[Records provided Boundary: Start]

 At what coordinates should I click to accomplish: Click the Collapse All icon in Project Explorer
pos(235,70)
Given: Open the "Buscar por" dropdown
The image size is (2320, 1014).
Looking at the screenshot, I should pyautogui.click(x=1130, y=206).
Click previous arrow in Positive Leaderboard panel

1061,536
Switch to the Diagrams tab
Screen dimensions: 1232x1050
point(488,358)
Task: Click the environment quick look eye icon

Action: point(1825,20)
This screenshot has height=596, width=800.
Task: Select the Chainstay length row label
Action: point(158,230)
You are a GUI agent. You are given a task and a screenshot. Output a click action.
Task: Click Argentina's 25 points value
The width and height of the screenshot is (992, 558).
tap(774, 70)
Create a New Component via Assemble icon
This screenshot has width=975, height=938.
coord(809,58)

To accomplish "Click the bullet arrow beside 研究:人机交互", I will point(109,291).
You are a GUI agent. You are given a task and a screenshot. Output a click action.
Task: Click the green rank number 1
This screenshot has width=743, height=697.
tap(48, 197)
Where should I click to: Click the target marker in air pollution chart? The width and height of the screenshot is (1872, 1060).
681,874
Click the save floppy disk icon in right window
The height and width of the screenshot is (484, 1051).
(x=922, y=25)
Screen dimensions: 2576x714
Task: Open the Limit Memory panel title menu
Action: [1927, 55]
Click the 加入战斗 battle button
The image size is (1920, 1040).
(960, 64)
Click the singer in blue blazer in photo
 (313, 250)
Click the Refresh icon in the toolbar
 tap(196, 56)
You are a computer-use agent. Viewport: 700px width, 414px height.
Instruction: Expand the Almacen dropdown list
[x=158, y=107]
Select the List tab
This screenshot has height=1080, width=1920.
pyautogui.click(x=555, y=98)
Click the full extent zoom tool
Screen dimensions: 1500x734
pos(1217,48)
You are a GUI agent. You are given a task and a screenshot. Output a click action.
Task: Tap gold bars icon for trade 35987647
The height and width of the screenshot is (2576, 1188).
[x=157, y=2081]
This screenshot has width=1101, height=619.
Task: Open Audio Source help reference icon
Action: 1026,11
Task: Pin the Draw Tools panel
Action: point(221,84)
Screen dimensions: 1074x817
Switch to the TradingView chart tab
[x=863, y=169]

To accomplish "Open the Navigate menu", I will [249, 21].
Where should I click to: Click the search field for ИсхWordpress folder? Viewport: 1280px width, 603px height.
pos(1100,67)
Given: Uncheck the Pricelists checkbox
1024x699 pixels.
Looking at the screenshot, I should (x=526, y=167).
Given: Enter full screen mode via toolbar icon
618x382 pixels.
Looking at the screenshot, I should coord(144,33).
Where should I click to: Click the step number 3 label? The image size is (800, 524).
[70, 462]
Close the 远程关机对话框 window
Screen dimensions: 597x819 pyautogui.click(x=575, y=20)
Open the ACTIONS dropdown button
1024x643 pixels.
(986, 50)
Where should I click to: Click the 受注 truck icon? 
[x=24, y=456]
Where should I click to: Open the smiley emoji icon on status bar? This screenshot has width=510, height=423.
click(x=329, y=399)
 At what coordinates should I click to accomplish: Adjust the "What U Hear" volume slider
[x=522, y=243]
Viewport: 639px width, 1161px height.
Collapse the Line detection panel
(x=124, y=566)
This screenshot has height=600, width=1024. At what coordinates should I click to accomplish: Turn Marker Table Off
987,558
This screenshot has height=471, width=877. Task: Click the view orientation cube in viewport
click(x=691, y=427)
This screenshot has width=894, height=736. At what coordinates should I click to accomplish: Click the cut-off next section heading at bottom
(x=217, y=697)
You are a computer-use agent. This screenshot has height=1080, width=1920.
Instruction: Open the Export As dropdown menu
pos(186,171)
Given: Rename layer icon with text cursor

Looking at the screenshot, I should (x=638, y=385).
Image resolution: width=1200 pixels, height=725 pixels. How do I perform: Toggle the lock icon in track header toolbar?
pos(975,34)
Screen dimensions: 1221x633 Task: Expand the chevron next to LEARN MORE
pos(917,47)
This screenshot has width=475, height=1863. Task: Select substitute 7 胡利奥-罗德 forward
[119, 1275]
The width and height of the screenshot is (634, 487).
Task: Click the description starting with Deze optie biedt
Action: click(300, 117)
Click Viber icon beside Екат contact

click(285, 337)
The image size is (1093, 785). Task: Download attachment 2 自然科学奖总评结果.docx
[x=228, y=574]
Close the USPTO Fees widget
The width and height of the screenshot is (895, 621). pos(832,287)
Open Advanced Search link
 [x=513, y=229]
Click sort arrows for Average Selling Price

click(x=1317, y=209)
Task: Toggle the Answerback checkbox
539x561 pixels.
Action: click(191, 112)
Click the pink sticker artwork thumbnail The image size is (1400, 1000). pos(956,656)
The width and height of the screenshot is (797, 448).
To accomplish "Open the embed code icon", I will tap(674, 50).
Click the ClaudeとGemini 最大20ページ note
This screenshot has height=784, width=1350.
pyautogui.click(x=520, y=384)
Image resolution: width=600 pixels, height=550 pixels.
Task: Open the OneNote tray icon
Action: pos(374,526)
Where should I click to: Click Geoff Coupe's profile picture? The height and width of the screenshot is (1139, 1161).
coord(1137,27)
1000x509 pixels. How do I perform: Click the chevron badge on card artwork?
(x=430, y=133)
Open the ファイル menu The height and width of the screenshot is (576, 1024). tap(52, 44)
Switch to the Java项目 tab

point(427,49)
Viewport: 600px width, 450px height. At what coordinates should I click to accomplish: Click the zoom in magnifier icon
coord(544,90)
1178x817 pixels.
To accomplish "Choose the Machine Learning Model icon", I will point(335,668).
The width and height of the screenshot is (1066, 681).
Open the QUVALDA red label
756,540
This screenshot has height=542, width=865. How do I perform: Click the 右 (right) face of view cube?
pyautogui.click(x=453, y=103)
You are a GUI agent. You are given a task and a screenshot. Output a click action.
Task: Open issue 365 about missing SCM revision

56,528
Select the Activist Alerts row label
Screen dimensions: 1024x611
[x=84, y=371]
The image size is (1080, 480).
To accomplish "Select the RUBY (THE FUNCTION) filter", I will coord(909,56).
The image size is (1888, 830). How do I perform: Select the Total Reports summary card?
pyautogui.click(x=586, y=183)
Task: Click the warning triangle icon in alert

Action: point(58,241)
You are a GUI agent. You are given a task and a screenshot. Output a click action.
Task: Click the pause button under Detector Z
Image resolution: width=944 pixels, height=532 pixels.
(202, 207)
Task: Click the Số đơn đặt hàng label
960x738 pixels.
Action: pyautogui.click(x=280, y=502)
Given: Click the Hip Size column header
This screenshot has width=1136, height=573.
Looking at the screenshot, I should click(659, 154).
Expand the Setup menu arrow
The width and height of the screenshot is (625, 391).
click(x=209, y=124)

[Records provided Boundary: End]

The lines above, starting at the one with "The image size is (2320, 1014)." and ending at the one with "Click the save", are the only ones to return, exactly as written.

The image size is (2320, 1014).
Looking at the screenshot, I should pyautogui.click(x=1130, y=206).
Click previous arrow in Positive Leaderboard panel

1061,536
Switch to the Diagrams tab
Screen dimensions: 1232x1050
point(488,358)
Task: Click the environment quick look eye icon

Action: point(1825,20)
This screenshot has height=596, width=800.
Task: Select the Chainstay length row label
Action: point(158,230)
You are a GUI agent. You are given a task and a screenshot. Output a click action.
Task: Click Argentina's 25 points value
The width and height of the screenshot is (992, 558).
tap(774, 70)
Create a New Component via Assemble icon
This screenshot has width=975, height=938.
coord(809,58)

To accomplish "Click the bullet arrow beside 研究:人机交互", I will point(109,291).
You are a GUI agent. You are given a task and a screenshot. Output a click action.
Task: Click the green rank number 1
This screenshot has width=743, height=697.
tap(48, 197)
Where should I click to: Click the target marker in air pollution chart? The width and height of the screenshot is (1872, 1060).
681,874
Click the save floppy disk icon in right window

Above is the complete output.